» Supplied data
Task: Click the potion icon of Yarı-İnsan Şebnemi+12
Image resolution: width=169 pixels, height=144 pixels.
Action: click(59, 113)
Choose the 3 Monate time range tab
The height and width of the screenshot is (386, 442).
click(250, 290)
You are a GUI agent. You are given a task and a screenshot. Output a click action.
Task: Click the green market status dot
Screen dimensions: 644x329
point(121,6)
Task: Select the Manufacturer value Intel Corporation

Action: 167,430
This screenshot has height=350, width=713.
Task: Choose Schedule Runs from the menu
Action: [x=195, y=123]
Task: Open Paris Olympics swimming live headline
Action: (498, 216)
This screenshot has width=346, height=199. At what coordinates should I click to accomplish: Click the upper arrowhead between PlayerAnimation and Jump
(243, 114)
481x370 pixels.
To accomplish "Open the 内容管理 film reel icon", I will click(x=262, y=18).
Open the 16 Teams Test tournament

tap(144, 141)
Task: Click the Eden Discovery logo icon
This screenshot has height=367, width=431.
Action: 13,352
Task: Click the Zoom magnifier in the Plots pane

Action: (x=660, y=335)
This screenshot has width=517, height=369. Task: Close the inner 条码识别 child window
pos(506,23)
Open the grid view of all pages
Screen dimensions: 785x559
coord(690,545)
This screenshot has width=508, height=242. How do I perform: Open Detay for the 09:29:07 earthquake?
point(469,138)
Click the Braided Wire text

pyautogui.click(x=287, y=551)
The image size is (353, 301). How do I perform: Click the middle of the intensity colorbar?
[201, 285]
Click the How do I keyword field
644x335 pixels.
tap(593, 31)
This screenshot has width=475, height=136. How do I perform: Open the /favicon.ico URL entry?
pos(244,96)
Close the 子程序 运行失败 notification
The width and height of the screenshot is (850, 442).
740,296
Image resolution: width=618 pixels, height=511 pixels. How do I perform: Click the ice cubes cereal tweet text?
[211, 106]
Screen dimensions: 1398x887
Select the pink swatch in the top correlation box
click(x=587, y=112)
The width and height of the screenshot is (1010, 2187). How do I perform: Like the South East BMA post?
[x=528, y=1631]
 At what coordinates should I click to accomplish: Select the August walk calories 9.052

» Task directions
Repeat the material word for word, in full.

» Output of the task
Task: Click the potion icon of Yarı-İnsan Şebnemi+12
Image resolution: width=169 pixels, height=144 pixels.
Action: click(59, 113)
Choose the 3 Monate time range tab
The height and width of the screenshot is (386, 442).
click(250, 290)
You are a GUI agent. You are given a task and a screenshot. Output a click action.
Task: Click the green market status dot
Screen dimensions: 644x329
point(121,6)
Task: Select the Manufacturer value Intel Corporation

Action: 167,430
This screenshot has height=350, width=713.
Task: Choose Schedule Runs from the menu
Action: [x=195, y=123]
Task: Open Paris Olympics swimming live headline
Action: (498, 216)
This screenshot has width=346, height=199. At what coordinates should I click to accomplish: Click the upper arrowhead between PlayerAnimation and Jump
(243, 114)
481x370 pixels.
To accomplish "Open the 内容管理 film reel icon", I will click(x=262, y=18).
Open the 16 Teams Test tournament

tap(144, 141)
Task: Click the Eden Discovery logo icon
This screenshot has height=367, width=431.
Action: 13,352
Task: Click the Zoom magnifier in the Plots pane

Action: (x=660, y=335)
This screenshot has width=517, height=369. Task: Close the inner 条码识别 child window
pos(506,23)
Open the grid view of all pages
Screen dimensions: 785x559
coord(690,545)
This screenshot has width=508, height=242. How do I perform: Open Detay for the 09:29:07 earthquake?
point(469,138)
Click the Braided Wire text

pyautogui.click(x=287, y=551)
The image size is (353, 301). How do I perform: Click the middle of the intensity colorbar?
[201, 285]
Click the How do I keyword field
644x335 pixels.
tap(593, 31)
This screenshot has width=475, height=136. How do I perform: Open the /favicon.ico URL entry?
pos(244,96)
Close the 子程序 运行失败 notification
The width and height of the screenshot is (850, 442).
740,296
Image resolution: width=618 pixels, height=511 pixels. How do I perform: Click the ice cubes cereal tweet text?
[211, 106]
Screen dimensions: 1398x887
Select the pink swatch in the top correlation box
click(x=587, y=112)
The width and height of the screenshot is (1010, 2187). How do I perform: Like the South East BMA post?
[x=528, y=1631]
 At what coordinates should I click to accomplish: Select the August walk calories 9.052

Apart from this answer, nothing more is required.